Catalan began to appear in written documents during the 12th century. It was standardized through the publication of spelling rules in 1913 and of a grammar in 1918. Standard literary incorporates features of several dialects but is largely based on the Central Catalan dialect as spoken by educated people in Barcelona.
The Catalan alphabet consists of the 26 letters of the basic Latin alphabet, the same 26 letters that make up the English alphabet. However, Catalan also makes frequent use of diacritics and the pronunciation of the letters, naturally, differs from English.
The following letter-diacritic combinations are used, but they do not constitute distinct letters in the alphabet: À, É, È, Í, Ï, Ó, Ò, Ú, Ü, and Ç.

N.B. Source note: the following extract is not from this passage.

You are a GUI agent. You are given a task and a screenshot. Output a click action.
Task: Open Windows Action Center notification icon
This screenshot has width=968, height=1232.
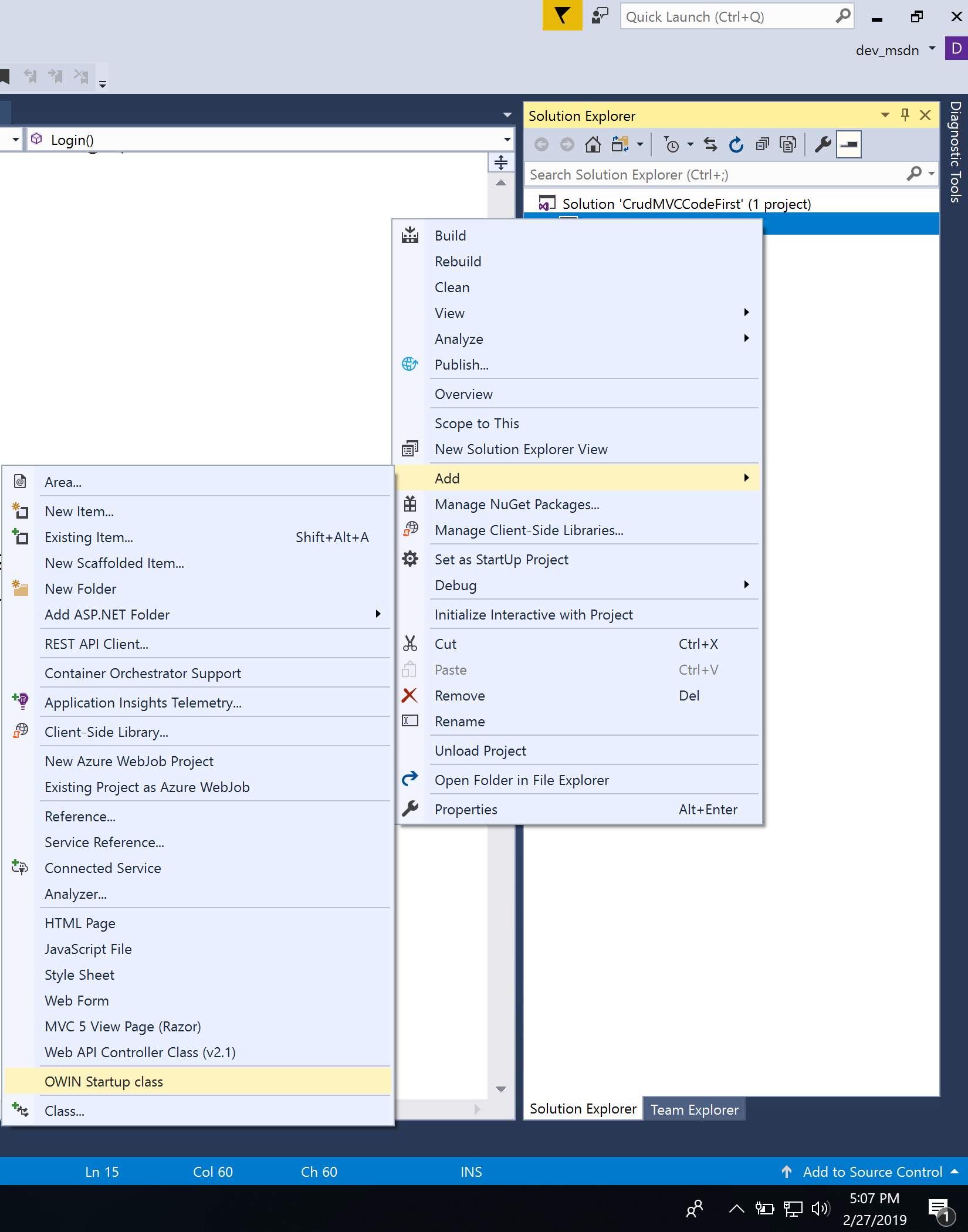[939, 1209]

K and W are used only in loanwords. Outside loanwords, the letters Q and Y appear only in the digraphs qu, qü and ny.
Catalan has 7 vowel phonemes. In addition, there are several diphthongs. There are 23 consonant sounds in Catalan.
Catalan is a pluricentric language with several codified standard pronunciation forms. The pronunciation of some of the letters is different in Eastern Catalan and Valencian. Apart from those variations, the pronunciation of most consonants is fairly straightforward and is similar to French, Occitan or Portuguese pronunciation.
The pronunciation of Catalan is not particularly vague, as long as you know all the rules. There are a lot of different pronunciation rules based on word stress and particular letter combinations, but they are not obscure or difficult to understand.